Damián estaba tan harto, que decidió que se iba a tomar la noche libre. Aquella noche habían conseguido plaza en un albergue, y cuando dejó al presidente en el camastro que le correspondía le dijo que volvería a verle por la mañana.
—Pero, ¿no va a dormir usted aquí conmigo?—preguntó el presidente.
—No, tengo que… efectuar una misión especial. Cosas de La mano negra, ya sabe.
—Pero ¿me va a dejar solo aquí? Mire que esto está lleno de gente rarísima…
—No son raros, sólo son pobres. No se preocupe y duerma. Nadie se va a meter con usted. Creen que es un pobre como ellos. Mañana desayunamos juntos.
Damián se marchó entonces a su apartamento.

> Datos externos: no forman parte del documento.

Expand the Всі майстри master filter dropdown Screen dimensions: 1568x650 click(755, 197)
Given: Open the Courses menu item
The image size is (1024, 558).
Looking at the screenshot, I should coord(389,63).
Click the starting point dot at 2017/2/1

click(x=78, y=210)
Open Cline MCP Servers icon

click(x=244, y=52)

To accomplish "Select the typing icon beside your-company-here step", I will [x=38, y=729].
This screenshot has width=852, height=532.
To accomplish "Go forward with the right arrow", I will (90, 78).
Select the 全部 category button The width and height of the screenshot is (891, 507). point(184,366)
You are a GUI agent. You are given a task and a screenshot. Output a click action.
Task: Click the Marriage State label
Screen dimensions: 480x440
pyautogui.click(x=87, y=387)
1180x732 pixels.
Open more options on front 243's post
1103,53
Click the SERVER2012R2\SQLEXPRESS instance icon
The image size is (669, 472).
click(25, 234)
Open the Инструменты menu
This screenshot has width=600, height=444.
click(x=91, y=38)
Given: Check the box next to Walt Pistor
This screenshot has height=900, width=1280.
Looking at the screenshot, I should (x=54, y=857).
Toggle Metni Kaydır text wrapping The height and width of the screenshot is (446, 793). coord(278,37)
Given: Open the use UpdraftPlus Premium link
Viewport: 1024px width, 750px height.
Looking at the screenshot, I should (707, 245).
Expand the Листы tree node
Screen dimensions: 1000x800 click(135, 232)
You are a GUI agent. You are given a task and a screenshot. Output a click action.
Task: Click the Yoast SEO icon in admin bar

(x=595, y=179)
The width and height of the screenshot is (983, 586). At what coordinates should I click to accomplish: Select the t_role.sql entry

En realidad, sólo quería pasar una noche de sueño en una cama decente, tras tomar una cena decente. No pensaba que, por una noche, pasara nada. No creía que su jefe se enterase. Pero se enteró. Ahí estaba, la sombra más oscura entre las sombras del dormitorio, embozado en su abrigo y su sombrero negros, erguido ante su cama, escrutándole con los vidrios rojos tras los que ocultaba sus ojos.
—Bien pensado, La Mano Negra no es mal nombre—dijo, con su voz metálica—. Pero no vuelva a desobedecer mis órdenes.
—No, señor.
—Y prepárese. Nos ponemos en acción. Mañana traiga al presidente aquí. Vístalo con un traje, camisa y corbata. Usted vístase de la misma manera; hay ropa en el armario. Y aguarden a que venga mi automóvil a buscarlos.
—¿A dónde iremos?
—A Madrid, al Congreso de los Diputados. A las cuatro en punto de la tarde, cuando se reanude la sesión de control, el presidente entrará por la puerta. Y usted le acompañará.
—¿Y el falso presidente?
—No estará allí. Yo me encargaré de ello.